As first reported Friday on freep.com, Mayor Ken Cockrel Jr., in announcing the larger deficit estimate, said he already had ordered city departments to cut their budgets by 10%, and now the size of the cuts would increase. Cockrel would not say if any cuts would involve layoffs.
As recently as a month ago, Cockrel had pegged the deficit at as high as $200 million. He said the steadily rising deficit estimate is the result of sloppy bookkeeping by ex-Mayor Kwame Kilpatrick's administration.
The city is almost a year late in submitting its 2006-07 fiscal year audit.
"This whole process has been a lot like peeling back the layers of an onion -- the more you peel back, the more your eyes water," Cockrel told the Free Press. "Citizens need to be prepared for some pain."
Chief Financial Officer Joseph Harris said he advised Cockrel of the new deficit estimate after reviewing the city's current year cash flow, which is negative, as a number of payments to vendors and on city debt have come due. He said major cuts would be needed.
"I'll give him several alternatives, but none of them are pretty," he said of the plans he would offer to the mayor.
The situation is a stark contrast from what Kilpatrick had told the public about the city's budget. He had insisted that the city was on the cusp of eliminating its red ink. The city's budget is $3 billion.
In early October, Cockrel had said he would release his deficit elimination plan within days. But the mayor has delayed that announcement because as the city catches up on its auditing, it discovers more records showing the deficit is far worse than thought, he said.
Cockrel said Friday that he would not unveil his deficit elimination plan until his administration fully untangles the city's finances. He said he would provide an update in January.
However, Cockrel did say the plan would seek to protect essential city services.
"Our goal is to get back on the path of being fiscally smart, make decisions based on what is critical and necessary ... for the city," he said.
The state already has ordered an emergency financial manager for the Detroit Public Schools, and a potentially $300-million deficit could reignite talk that arose in Kilpatrick's first term about a possible emergency manager for the city.
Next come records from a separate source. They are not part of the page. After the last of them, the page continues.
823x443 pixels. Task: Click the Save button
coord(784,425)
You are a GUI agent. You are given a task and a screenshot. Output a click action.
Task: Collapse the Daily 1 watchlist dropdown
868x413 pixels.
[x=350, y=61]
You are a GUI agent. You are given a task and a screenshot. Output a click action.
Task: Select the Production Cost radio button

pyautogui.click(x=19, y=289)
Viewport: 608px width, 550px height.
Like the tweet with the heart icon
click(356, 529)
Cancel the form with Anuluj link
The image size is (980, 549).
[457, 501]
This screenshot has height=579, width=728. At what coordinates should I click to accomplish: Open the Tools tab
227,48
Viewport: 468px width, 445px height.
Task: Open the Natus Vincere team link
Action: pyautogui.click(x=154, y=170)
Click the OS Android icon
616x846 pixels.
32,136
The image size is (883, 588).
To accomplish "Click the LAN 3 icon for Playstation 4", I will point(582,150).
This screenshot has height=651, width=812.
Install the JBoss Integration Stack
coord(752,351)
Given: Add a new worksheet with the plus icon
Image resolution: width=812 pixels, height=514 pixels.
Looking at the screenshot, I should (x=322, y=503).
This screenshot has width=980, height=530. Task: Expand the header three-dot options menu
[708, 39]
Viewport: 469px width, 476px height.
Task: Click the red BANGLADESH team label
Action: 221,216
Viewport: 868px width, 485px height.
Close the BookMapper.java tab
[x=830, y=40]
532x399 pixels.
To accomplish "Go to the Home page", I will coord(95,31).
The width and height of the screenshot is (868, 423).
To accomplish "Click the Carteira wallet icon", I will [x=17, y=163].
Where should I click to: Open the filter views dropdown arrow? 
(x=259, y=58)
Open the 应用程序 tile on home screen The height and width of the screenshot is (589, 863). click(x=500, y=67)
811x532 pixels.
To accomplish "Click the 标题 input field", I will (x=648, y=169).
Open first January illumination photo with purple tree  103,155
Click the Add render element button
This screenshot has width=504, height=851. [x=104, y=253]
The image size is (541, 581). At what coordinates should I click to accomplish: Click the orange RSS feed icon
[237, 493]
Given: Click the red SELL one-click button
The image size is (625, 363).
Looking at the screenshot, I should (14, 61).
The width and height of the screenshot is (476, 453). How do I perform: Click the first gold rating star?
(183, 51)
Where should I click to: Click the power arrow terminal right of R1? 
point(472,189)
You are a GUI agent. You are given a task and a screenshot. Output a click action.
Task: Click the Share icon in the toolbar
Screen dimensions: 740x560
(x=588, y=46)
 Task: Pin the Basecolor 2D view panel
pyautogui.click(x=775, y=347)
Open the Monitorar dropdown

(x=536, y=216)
Cockrel said the city must fix its books and avoid the scenario in the Detroit schools.
"If there's tough decisions to be made, we ought to be the ones to make them," he said.
Councilwoman Sheila Cockrel, chairwoman of the council's Budget, Finance and Audit Committee, praised Harris for working to systemically uncover the city's true financial picture.
"The structural problems of the country, the state are really colliding head-on now with the structural weaknesses in Detroit's finances that are now decades old," she said. "I think we can anticipate serious levels of sacrifice."